Le travail d’une longue évolution

Il existe pourtant bien des ressemblances entre le magnolia et le jardinier qui les arrose, explique Philippe Reymond :

« On peut retrouver des schémas de transmission de l’information chez les plantes et les animaux qui sont relativement semblables. Ces organismes ont les mêmes modules de base mais les utilisent tous différemment. »

Et pour cause : l’ancêtre commun à tous les êtres vivants, baptisé LUCA pour last unique common ancestor, devait avoir un système de traitement d’information basique à partir duquel toutes les espèces ont évolué. À coup de mutations et de sélection, ce système s’est complexifié et diversifié afin d’aboutir à toutes les cognitions qui existent aujourd’hui ainsi que celles qui ont disparu. Des pressions évolutives ont marqué différemment les lignées d’espèces. Les plantes, puisque vivant toute leur vie au même endroit, ont dû devenir expertes pour détecter et s’adapter aux changements de leur environnement tels que ceux de la température ou des compositions chimiques du sol. L’évolution de la cognition des primates, et donc la nôtre, a été notamment marquée par des pressions sociales. Vivant en groupe, il était devenu nécessaire de développer un cerveau performant pour retenir qui sont nos amis et nos ennemis, comprendre qui est allié et en faire découler une confiance ou une méfiance. Les fourmis ont aussi été marquées par leur socialité, mais d’une manière différente des primates. Puisqu’au sein d’une même colonie toutes les fourmis sont sœurs, passer ses gènes se fait largement par coopération, décrit le spécialiste des fourmis Laurent Keller :

« Chaque fourmi suit des règles simples et se spécialise sur une des nombreuses tâches que la société doit fournir. C’est la somme de toutes ces ouvrières spécialisées qui permet d’atteindre une complexité. »
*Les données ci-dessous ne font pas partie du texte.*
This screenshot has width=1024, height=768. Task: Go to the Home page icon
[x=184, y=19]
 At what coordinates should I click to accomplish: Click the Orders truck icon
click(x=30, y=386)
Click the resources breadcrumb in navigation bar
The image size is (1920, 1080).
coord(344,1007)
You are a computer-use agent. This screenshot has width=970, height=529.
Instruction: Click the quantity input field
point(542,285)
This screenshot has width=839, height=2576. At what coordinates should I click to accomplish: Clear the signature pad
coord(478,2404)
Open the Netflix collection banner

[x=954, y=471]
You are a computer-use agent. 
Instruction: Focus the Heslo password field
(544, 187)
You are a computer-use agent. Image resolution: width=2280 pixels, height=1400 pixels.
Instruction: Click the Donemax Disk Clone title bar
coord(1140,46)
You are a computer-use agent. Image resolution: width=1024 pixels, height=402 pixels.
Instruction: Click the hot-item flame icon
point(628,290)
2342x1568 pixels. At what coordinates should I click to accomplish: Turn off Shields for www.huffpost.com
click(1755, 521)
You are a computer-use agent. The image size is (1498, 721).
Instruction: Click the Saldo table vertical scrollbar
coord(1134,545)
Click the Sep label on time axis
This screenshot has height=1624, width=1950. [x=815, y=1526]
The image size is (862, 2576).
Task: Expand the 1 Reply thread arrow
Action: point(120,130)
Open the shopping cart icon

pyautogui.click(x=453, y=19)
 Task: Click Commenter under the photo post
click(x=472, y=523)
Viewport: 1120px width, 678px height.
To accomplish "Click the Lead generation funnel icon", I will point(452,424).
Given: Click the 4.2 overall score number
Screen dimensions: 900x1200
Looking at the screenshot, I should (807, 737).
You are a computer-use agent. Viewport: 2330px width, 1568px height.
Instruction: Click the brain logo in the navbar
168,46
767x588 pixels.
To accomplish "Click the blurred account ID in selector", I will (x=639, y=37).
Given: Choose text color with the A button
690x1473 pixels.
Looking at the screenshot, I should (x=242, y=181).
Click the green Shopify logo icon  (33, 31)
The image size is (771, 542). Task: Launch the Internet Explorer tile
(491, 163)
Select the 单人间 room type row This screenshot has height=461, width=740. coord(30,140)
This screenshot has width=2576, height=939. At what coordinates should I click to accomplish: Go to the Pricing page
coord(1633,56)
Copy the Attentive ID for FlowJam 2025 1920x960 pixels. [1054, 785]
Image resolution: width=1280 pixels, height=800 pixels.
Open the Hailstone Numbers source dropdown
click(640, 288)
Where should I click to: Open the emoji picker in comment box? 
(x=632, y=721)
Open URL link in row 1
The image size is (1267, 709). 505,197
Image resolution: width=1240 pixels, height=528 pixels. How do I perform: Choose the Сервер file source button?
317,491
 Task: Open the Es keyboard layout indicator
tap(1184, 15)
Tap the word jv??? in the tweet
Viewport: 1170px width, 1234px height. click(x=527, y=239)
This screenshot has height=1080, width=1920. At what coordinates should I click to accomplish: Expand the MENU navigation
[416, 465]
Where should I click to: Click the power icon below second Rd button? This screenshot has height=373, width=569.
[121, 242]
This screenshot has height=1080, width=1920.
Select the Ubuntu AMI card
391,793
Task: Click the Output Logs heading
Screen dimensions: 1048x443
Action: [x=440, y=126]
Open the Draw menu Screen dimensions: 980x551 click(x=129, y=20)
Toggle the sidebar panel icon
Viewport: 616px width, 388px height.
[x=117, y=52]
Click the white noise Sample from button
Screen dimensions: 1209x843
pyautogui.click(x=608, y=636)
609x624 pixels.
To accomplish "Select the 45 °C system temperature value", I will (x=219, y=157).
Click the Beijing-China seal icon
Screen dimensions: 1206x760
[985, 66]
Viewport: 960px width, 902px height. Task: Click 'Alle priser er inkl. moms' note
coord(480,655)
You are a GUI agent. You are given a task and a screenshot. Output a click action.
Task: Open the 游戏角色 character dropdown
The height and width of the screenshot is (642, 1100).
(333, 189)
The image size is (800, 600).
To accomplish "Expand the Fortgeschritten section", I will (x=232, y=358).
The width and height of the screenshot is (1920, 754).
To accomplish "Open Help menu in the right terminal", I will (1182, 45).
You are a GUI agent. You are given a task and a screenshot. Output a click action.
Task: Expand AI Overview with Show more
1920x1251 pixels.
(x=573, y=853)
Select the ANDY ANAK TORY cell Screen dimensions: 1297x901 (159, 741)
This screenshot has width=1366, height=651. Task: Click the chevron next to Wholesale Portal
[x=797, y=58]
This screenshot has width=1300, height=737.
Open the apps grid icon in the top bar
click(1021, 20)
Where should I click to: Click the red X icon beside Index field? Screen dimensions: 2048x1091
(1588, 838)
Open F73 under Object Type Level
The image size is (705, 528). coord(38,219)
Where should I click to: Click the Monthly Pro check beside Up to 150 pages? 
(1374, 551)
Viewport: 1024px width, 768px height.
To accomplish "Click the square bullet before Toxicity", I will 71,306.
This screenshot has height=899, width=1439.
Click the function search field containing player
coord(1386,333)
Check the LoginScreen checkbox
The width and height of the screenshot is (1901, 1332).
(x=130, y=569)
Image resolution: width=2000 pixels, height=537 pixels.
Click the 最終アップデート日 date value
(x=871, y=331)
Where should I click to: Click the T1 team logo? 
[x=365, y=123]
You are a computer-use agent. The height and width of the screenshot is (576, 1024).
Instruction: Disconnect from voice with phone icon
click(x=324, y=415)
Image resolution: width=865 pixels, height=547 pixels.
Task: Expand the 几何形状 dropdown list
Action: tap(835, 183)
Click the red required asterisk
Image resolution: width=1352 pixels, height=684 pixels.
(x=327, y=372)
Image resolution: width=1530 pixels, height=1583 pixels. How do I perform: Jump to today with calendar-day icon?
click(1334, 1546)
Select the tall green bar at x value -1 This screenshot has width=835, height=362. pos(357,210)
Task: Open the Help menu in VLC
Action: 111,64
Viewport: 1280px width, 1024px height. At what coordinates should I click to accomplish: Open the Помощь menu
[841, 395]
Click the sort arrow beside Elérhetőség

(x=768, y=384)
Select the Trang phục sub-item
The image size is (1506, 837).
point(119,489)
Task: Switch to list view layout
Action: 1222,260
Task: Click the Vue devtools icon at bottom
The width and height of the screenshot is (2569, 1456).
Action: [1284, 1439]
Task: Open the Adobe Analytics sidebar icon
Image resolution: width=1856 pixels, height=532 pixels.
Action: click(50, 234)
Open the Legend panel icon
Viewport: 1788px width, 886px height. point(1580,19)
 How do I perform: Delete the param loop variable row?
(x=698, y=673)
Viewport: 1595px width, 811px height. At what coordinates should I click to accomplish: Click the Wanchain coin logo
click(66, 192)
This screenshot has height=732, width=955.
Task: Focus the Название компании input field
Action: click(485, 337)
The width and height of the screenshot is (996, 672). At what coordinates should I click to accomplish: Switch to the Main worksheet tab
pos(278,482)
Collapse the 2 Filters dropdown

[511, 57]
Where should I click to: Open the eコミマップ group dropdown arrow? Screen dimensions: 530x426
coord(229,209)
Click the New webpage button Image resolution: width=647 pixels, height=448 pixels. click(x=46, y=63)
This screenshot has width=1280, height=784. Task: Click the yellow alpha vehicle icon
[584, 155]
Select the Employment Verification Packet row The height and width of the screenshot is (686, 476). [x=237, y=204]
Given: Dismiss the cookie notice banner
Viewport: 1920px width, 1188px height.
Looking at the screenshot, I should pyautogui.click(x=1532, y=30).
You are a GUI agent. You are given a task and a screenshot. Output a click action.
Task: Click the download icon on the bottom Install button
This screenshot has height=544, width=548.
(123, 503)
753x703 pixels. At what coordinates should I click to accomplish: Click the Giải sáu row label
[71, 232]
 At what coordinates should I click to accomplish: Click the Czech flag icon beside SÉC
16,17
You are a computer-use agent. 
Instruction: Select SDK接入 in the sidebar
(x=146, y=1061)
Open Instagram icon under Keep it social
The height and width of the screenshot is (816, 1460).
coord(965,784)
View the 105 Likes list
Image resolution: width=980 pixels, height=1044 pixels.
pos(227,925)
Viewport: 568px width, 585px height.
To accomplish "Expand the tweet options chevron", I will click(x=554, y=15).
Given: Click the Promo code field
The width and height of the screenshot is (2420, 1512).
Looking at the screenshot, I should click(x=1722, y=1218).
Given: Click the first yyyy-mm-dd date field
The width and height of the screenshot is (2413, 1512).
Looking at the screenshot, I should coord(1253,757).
Bien entendu, ce sont des évolutions qui ont pris des milliards d’années pour aboutir au stade existant aujourd’hui, rendant ces pressions bien plus vastes, complexes et mystérieuses que ces quelques lignes laissent entendre.

Intelligences variées

Le passage de ces milliards d’années a rendu les espèces telles qu’elles sont d’aujourd’hui, avec leurs forces et leurs faiblesses. L’intelligence des primates se situe surtout au sein de leur flexibilité, comme le mentionne Erica van de Waal :

« Lorsque l’on regarde une seule tâche, les primates ne sont pas toujours les meilleurs. Les corvidés se débrouillent parfois mieux pour utiliser les outils et les poissons nettoyeurs coopèrent mieux. La force des primates se situe dans la quantité de différentes tâches qu’ils arrivent à résoudre. »

Laurent Keller parle d’« intelligence collective » plutôt qu’individuelle pour les fourmis : « Seules, les fourmis n’ont pas une grande intelligence. C’est ensemble qu’elles font des choses complexes. Un cerveau n’a pas besoin d’être sophistiqué pour faire des choses remarquables. » Du côté des végétaux, Philippe Reymond ne parle pas d’intelligence mais nuance : « Même si les plantes n’ont pas conscience d’avoir une réaction, il y a bien un mécanisme pour la produire, qui est le fruit d’un système sensible, réactif et adapté. » 

Comment comparer ces différentes intelligences ?

Étant donné qu’un être vivant peut être drastiquement différent d’un autre, il est très compliqué de comparer l’intelligence des espèces. Pour Erica van de Waal, il ne vaut pas la peine d’essayer : « Ça n’a pas de sens de rechercher un test unique qui pourrait mesurer l’intelligence de toutes les espèces. Tout simplement parce qu’elles n’ont pas les mêmes modalités. » Les tests doivent donc tenir compte des spécificités des espèces. Pour cela, nous devons commencer par les comprendre en nous détachant de notre propre intelligence, qui est le résultat d’une évolution particulière qui peut nous rendre aveugles à la diversité des systèmes existants.

Chaque évolution est ainsi complexe et singulière. Homo sapiens continuera donc de se nourrir au lieu d’essayer de pratiquer la photosynthèse, triste sort de son évolution. Tant pis pour l’été qui commence.